Janice Hallett’s ingenious new thriller, THE MYSTERIOUS CASE OF THE ALPERTON ANGELS, could be the beginning of a new form of storytelling. Using only correspondence, WhatsApp messages, interviews, research, emails, and news clippings, Hallett’s narrative never falters. She invites the reader to be an amateur detective. Hallett begins with a hair-raising choice. A safety deposit box contains all the documents and research about the case, and we are told that we must read all the contents and then decide to…
REPLACE THE DOCUMENTS AND THE BOX, THEN THROW THE KEY WHERE IT WILL NEVER BE FOUND…
TAKE EVERYTHING TO THE POLICE
Who can refuse? We first join journalist Amanda Bailey in an email exchange with her agent. Amanda is tired of writing about crime and wants to write a novel. Her agent, however, dangles the idea of writing about the Alperton Angels cult from a different angle for a new series of crime books. The Alperton Angel cult once believed a baby born to one of its members would grow up to destroy humankind. They planned to sacrifice the baby, but their plans were thwarted, the baby was rescued, and the cult committed mass suicide.
How about finding the Alperton Angel’s baby who is now eighteen? What happened to the child over the years? Does it know its history? Amanda is hooked. Wouldn’t readers love to read about that?
Unfortunately, Oliver Menzies, an old associate of Amanda’s, plans to write a book from the same angle. Amanda is furious. The only solution their agents can see is for the two of them to join forces. Amanda can’t stand Oliver. He’s a practical joker, uncooperative, and not good at his job. Amanda can dish it out almost as good as she gets, making the competition fierce. Ellie, Amanda’s good friend, confidante, and transcriber of audio interviews, keeps her sane and writes her thoughts on the transcribed pages.

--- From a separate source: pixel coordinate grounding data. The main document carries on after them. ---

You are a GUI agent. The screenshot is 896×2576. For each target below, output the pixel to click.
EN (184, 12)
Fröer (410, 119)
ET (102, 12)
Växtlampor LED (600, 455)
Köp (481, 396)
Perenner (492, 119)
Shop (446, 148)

One of the people Amanda and Oliver most desire to talk with is Gabriel, the leader of the cult who survived the mass suicide and is in prison for the death of an Asian man. Gabriel’s voice—ask anyone—mesmerizes. Even Oliver, who nabs the interview with Gabriel, falls under his spell.
The story misdirects and takes sharp twists as the investigation leads to retired detectives and social workers, screenwriters and producers of documentaries on the cult, social media amateur detectives, online murder clubs, true crime fanatics, authors of books about the cult, a monastery, and the site of the suicides in Alperton NW London.
Amanda and Oliver soon find that much of the old case findings doesn’t add up. The closer they get to finding the “baby,” the more dangerous it becomes. People they contact who have information die in house fires that destroy their files or in accidents. Who is this grown-up baby? What really happened with the cult? Why was the Asian man killed? What aren’t people telling them? Why are their contacts dying? Amanda’s friend Ellie fears for her safety and rightly so.
THE MYSTERIOUS CASE OF THE ALPERTON ANGELS went right to the top of my favorite books of all time. Every character felt real and substantive, even with its form of storytelling. Amanda and Oliver viciously compete, and you know they have a “history.” Ellie acts as the voice of reason for the impulsive, driven Amanda. Even though the book has a long list of characters, many of them minor, all of them feel necessary to the telling of the story and to the plot, an amazing feat of writing.
The book could be called a murder mystery, a procedural, a suspenseful puzzle, a cult thriller, and a cold-case crime story, but it falls squarely in the noir category with its two detective journalists, its dark underpinnings about today’s culture, and an ending that stabs you in the gut.
Thanks to NetGalley, Atria Books, and Janice Hallett for providing an advanced reader copy in exchange for an honest review.